Romance, rebellion, feminism, fame, controversy– all these adjectives encompass the meteoric rise and bright burning life of the American poet Edna St. Vincent Millay. From her early teenage years, until her death, Millay wrote some of the strongest, most unconventional poems about life, love, and women that can be found today. At the same time hailed for her skill and criticized for her nonconformist stance, the impact of Millay's work on the world of poetry cannot be denied.

Born in Rockwell, Maine, in 1892, Millay, along with her two sisters, was raised almost entirely by her mother. A rather “unorthodox” woman herself, Millay's mother divorced her husband (quite unusual for the time) and raised her daughters to be strong, independent, outspoken women with a large appreciation for classic literature. Her unshaken support undoubtedly helped catapult Millay to the dizzying heights that she reached. As a teenager, Millay wrote one of her most famous poems, “Renascence”, which gained her instant recognition in a local contest, and while it did not win the first prize, it brought her great praise, and eventually linked her to a scholarship at Vassar University.

Millay's romantic life is always much discussed, not only because it was a common topic of her poetry, but because of its unconventionality, particularly for its time period. Millay was openly bisexual, and carried out love affairs with both women and men, sometimes simultaneously. She received and rejected several marriage proposals before settling on Eugen Jan Boissevain, a self-proclaimed feminist, who dedicated the rest of his life to advancing Millay's career.

Awards and accolades literally showered Millay during most of her life. In 1923 she became the third woman to win the Pulitzer Prize in Poetry for her poem “The Ballad of the Harp-Weaver”. She was also an accomplished playwright, having written a play commissioned by none less than the Metropolitan Opera House. She also wrote and published prose under the pseudonym Nancy Boyd.

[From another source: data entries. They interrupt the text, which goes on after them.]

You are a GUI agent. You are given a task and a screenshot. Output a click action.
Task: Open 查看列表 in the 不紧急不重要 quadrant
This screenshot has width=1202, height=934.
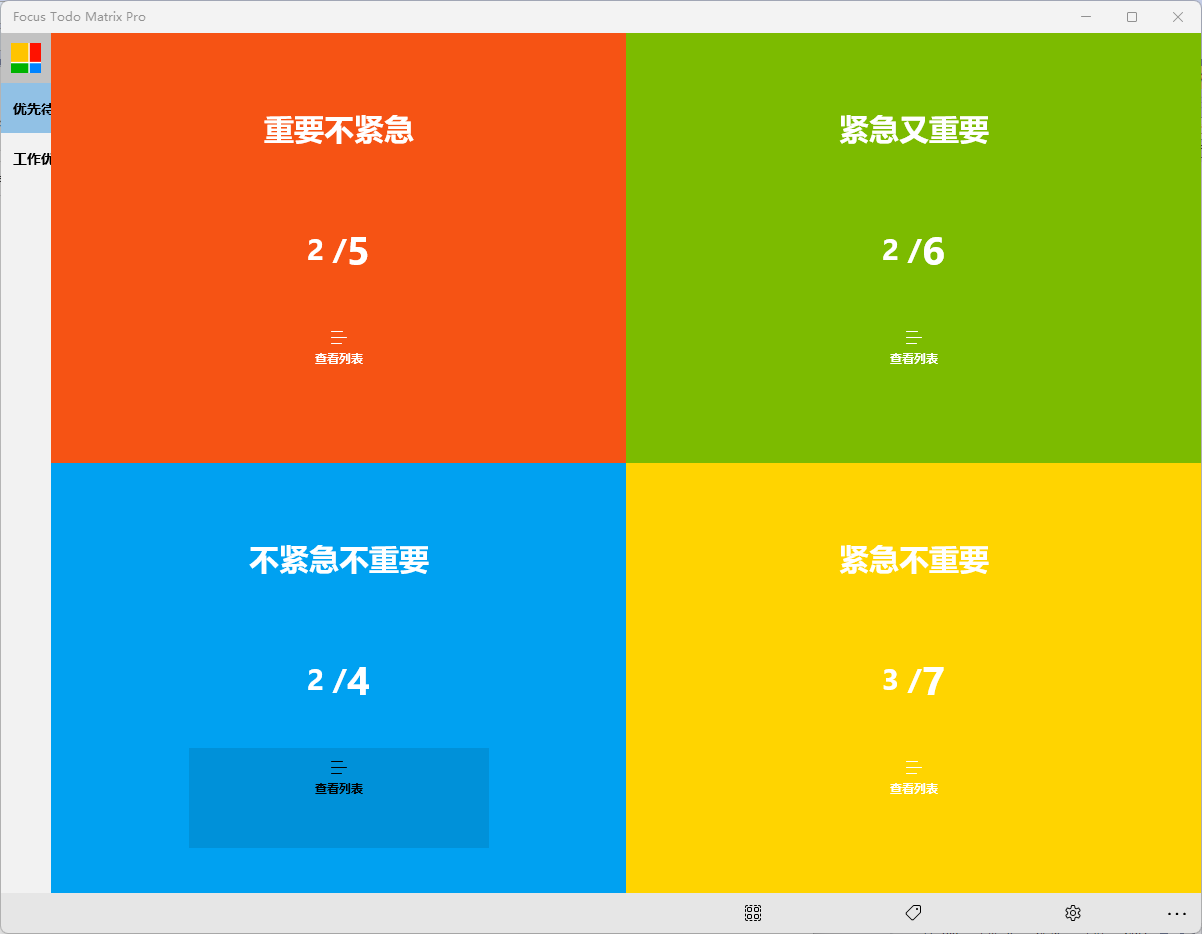(x=338, y=787)
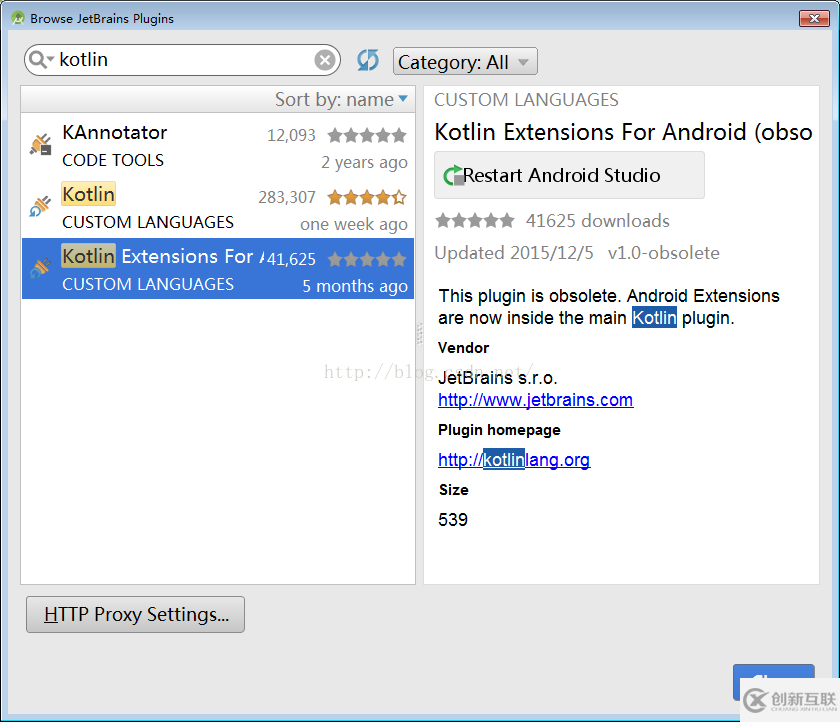Reload the plugin list with the refresh icon
This screenshot has width=840, height=722.
pos(368,60)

Millay's poetry is a mixture of sonnet and free verse. Though some (particularly the Modernists) consider her to be quite a formal poet, and, indeed, her topics of love, romance, life, and death, can be considered such, there is nothing formal about the way she addresses these topics. Millay wrote about love in a new, unconventional way, that many had not seen before. In her poems, the woman is often portrayed not as simply a lump of flesh pining away for some lost love, but as a 'player' of the game. The women within her poems are often cold, evasive, cynical, and even push their loves away from them rather than draw them near. A review of her poetry once stated, “How neatly she upsets the carefully built walls of convention which men have set up around their Ideal Woman...!”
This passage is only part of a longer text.